*** Opening of PASSAGE SHOWN ***

Katherine Jefferts Schori to Lead U.S. Episcopalians
American Episcopalians have chosen a woman, Katherine Jefferts Schori, as their leader despite the fact that the ordaination of women is prohibited by the Anglican Communion to what the church ostensibly belongs.
Episcopal Bishop Katherine Jefferts Schori has tackled male-dominated fields before as an oceanographer and a pilot. Now, she is taking on an even broader challenge as the first woman in the world to lead an Anglican province. Jefferts Schori, bishop of Nevada, was elected Sunday as the first female presiding bishop of the Episcopal Church, the U.S. arm of the Anglican Communion. It is the latest groundbreaking and potentially divisive move by the American denomination.
Three years ago, Episcopalians stunned the communion by consecrating the first openly gay bishop — V. Gene Robinson of New Hampshire. The Episcopal General Convention, the national meeting where Jefferts Schori was elected, will decide this week whether to appease angry overseas archbishops by temporarily barring homosexuals from leading dioceses. As presiding bishop, Jefferts Schori will have to explain the church’s decision to elevate Robinson, which she supported, to the Anglican leaders who don’t even consider her ordination valid. Many Anglicans believe women should not be ordained.
Only two of the 37 other Anglican provinces — New Zealand and Canada — have female bishops, although some allow women to serve in the post.
In related news, American Presbyterians are looking for gender inclusive language to describe Jesus and his associates.
Delegates of the Presbyterian Church (U.S.A.) are to tackle whether to adopt gender-inclusive language for worship of the divine Trinity along with the traditional “Father, Son and Holy Spirit.” A study panel said the classical language for the Trinity shouldn’t be diminished, but advocated “fresh ways to speak of the mystery of the triune God” to “expand the church’s vocabulary of praise and wonder.” One reason is that language limited to the Father and Son “has been used to support the idea that God is male and that men are superior to women,” the panel said.
Conservatives object that the church should stick close to the way God is named in the Bible.
Among the feminist-inspired, gender-inclusive options:
• “Mother, Child and Womb”
• “Lover, Beloved, Love”
• “Creator, Savior, Sanctifier”
• “Rock, Redeemer, Friend”
• “King of Glory, Prince of Peace, Spirit of Love.”
Two professors at the Presbyterians’ Pittsburgh Theological Seminary, Andrew Purves and Charles Partee, said there is potential danger that “we not only lose the ground for our language for God, we in fact lose the Trinity. We lose God.” “We do not need a diluted, metaphorical Trinity; rather, we need our confidence in the Christian doctrine of God to be restored,” they said.
Rather amusing. “Mother, Child and Womb” isn’t gender inclusive; it merely reverses the gender. Conversely, “King of Glory, Prince of Peace, Spirit of Love” is no less male than “Father, Son and Holy Spirit.”

*** Close of PASSAGE SHOWN ***
*** Opening of SOURCE DATA ***

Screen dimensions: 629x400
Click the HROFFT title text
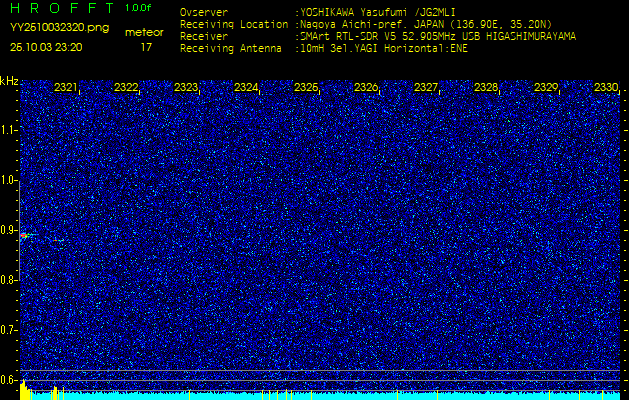(62, 8)
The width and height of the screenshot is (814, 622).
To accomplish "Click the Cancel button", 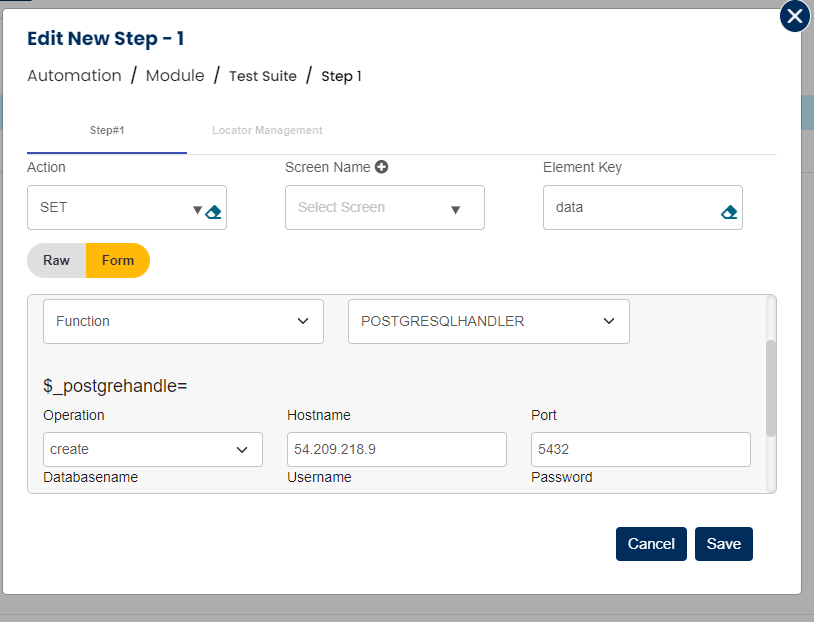I will tap(651, 544).
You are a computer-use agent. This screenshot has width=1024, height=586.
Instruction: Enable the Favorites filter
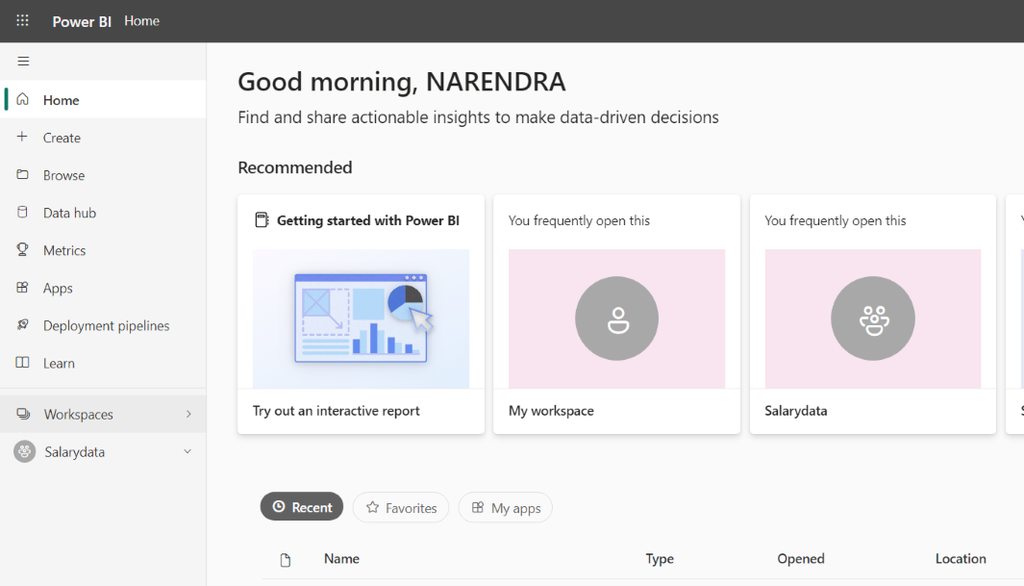(400, 507)
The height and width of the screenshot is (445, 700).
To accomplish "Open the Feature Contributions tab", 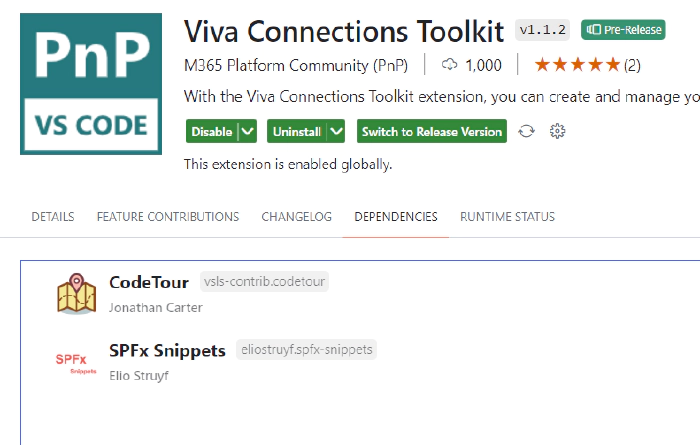I will pyautogui.click(x=168, y=217).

*** Close of SOURCE DATA ***

> PROBLEM A:
Answer these questions from the article on Katherine Jefferts Schori, one answer per line:
(i) Which state was Jefferts Schori bishop of when she was elected?
(ii) Which two of the other Anglican provinces have female bishops?
(iii) At which seminary do Andrew Purves and Charles Partee teach?
> PROBLEM B: Reproduce everything in the article on Katherine Jefferts Schori from "In related news, American" down to "the panel said.".
The records come from a different source than the article.

> ANSWER A:
(i) Nevada
(ii) New Zealand and Canada
(iii) The Presbyterians' Pittsburgh Theological Seminary

> ANSWER B:
In related news, American Presbyterians are looking for gender inclusive language to describe Jesus and his associates.
Delegates of the Presbyterian Church (U.S.A.) are to tackle whether to adopt gender-inclusive language for worship of the divine Trinity along with the traditional “Father, Son and Holy Spirit.” A study panel said the classical language for the Trinity shouldn’t be diminished, but advocated “fresh ways to speak of the mystery of the triune God” to “expand the church’s vocabulary of praise and wonder.” One reason is that language limited to the Father and Son “has been used to support the idea that God is male and that men are superior to women,” the panel said.